Bloomington, Indiana is in the budding stages of having a bicycle culture. From the cold, cold days this winter, when I was often the sole bike commuter, gas prices hovering in the manageable 2s and 3s, until today, I have witnessed its blooming. Every day I see more bikes ride past my house, on their way to work or class, or just to meet a friend for breakfast. And each person who hops on a bike demonstrates to one more driver that a bicycle is viable for transportation.
But what is a bicycle culture? To me, a bicycle culture is one in which the decision to hop on a bike for a trip downtown--to work, to shop, to a meeting--is just as natural, if not more natural, and just as easy, as hopping in a car. A bicycle culture has almost as many bicycles as cars on the road. It encourages cities to fashion bike lanes for bicycle safety and instill measures that, in fact, favor bicycles.
A bicycle culture means waving at a friend, instead of honking. And it means riding straight up to your destination, rather than spending 15 minutes circling for parking. Bloomington, as a small town, makes it easy to jump in a car. Sometimes, it is difficult to find a place to park, but in general, if you're willing to walk a block or two, parking is not a problem. But it is also a town which only spans a few miles. From the East Side of the city to the downtown, Bloomington spans only 4 to 5 miles. From the neighborhood near Bryan Park, where many city dwellers live, to downtown, the distance is only 1 mile. These are manageable distances.
Why do we even need a bike culture?
A bicycle culture brings many benefits to a town. More bikes on the road mean, naturally, fewer cars. More bikes and fewer cars means transportation is safer. Although many people fear riding a bicycle for safety reasons, bikes are generally safer than cars. But as more bikes pile into the streets, traffic becomes that much more secure. Cars are more aware of bicycles when there are increased numbers on the road.
Riding a bicycle is healthier than driving in a car. Bloomington, though a fairly healthy city, is located in one of the most overweight states in the country (and thus one of the fattest places in the world). Indiana ranks low on many health indices because our officials have continuously chosen to provide and improve infrastructure for cars instead of for bicycles and pedestrians. Each short trip on a bicycle helps to burn calories and trim those waistlines (for those so inclined to worry).
Bicycles also help the environment, both the local and the global. At the local level, cars emit pollutants that contribute to smog and the build up of ozone. This is what creates those hazy summer days. Pollutants such as these worsen allergies, asthma, and other lung conditions. But on a wider scale, car emissions contribute to the build up of carbon in the atmosphere, contributing to the global warming.
Most American car trips are 2 miles or less. This is a distance easily and quickly traveled on a bicycle. And these short car trips contribute the most to greenhouse gas emissions. Cars are most efficient and least polluting at the 55 or 60 mile per hour mark. The further away from that mile per hour mark a car travels, the more polluting it is.

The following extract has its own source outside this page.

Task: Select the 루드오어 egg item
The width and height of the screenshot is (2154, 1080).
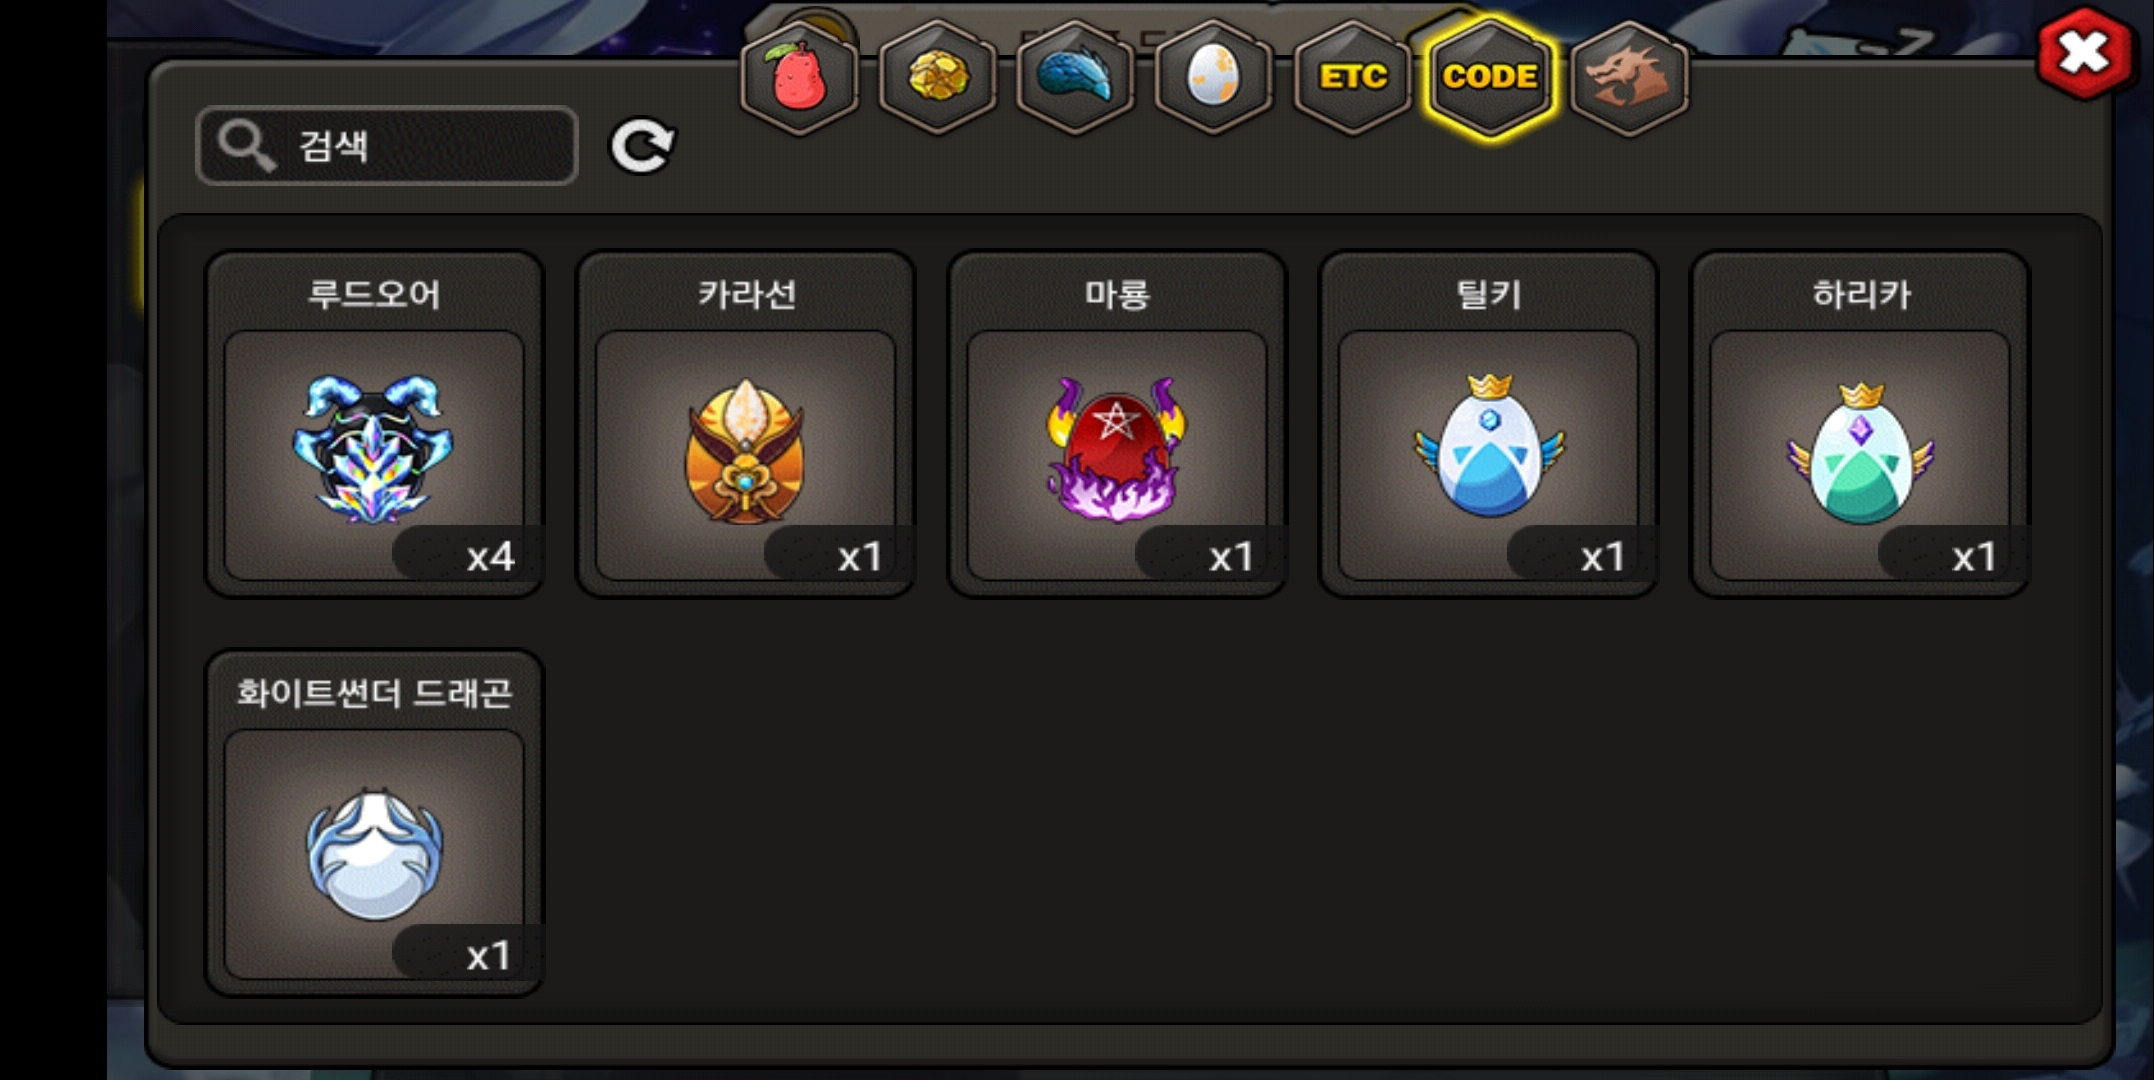Action: pos(374,424)
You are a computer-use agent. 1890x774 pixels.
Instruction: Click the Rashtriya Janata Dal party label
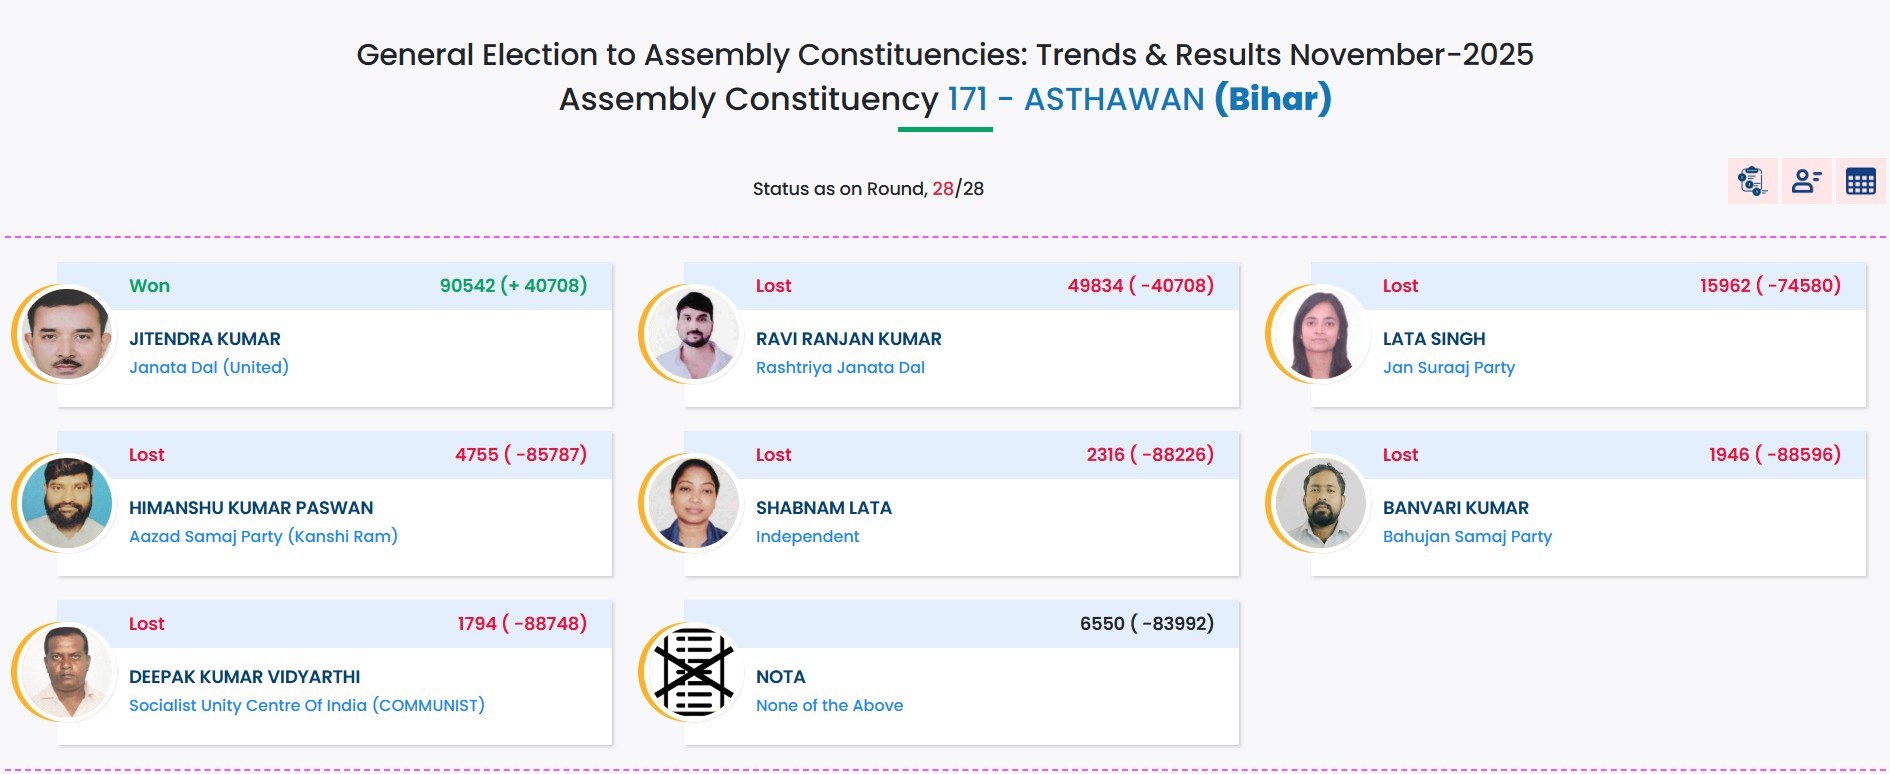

Thus, those 10 minutes circling to find a suitable parking spot contributes much more towards air pollution than 10 minutes of driving 55 miles per hour on the interstate.
Safety and pollution are important reasons to ride a bicycle, but the benefits are greater. Riding a bike, like exercise in general, helps diminish depression and creates a positive outlook on life. On a bike, you are more likely to see and chat with friends. You can hear the birds. And you are more in touch with your surroundings. These small things help build and maintain a community. On a bike, you get to know your neighbors.
And the benefits of bike riding do not stop at the individual. Businesses also benefit from bicycles. Studies have shown that people are more likely to stop and shop when they are on foot or bike than when they are in a car. And this is logical. If someone has to drive around to find a spot to park, they are less likely to run into multiple stores. But if they are already on foot, and entering closely spaced stores is easier, then they are more apt to stop and buy, helping local businesses.
This is just the start of the benefits a bicycle culture can bring to Bloomington, and I plan on expanding each of these topics in the future. For now, suffice it to say, that blooming the bike culture in Bloomington can only make our wonderful city that much wonderfuler.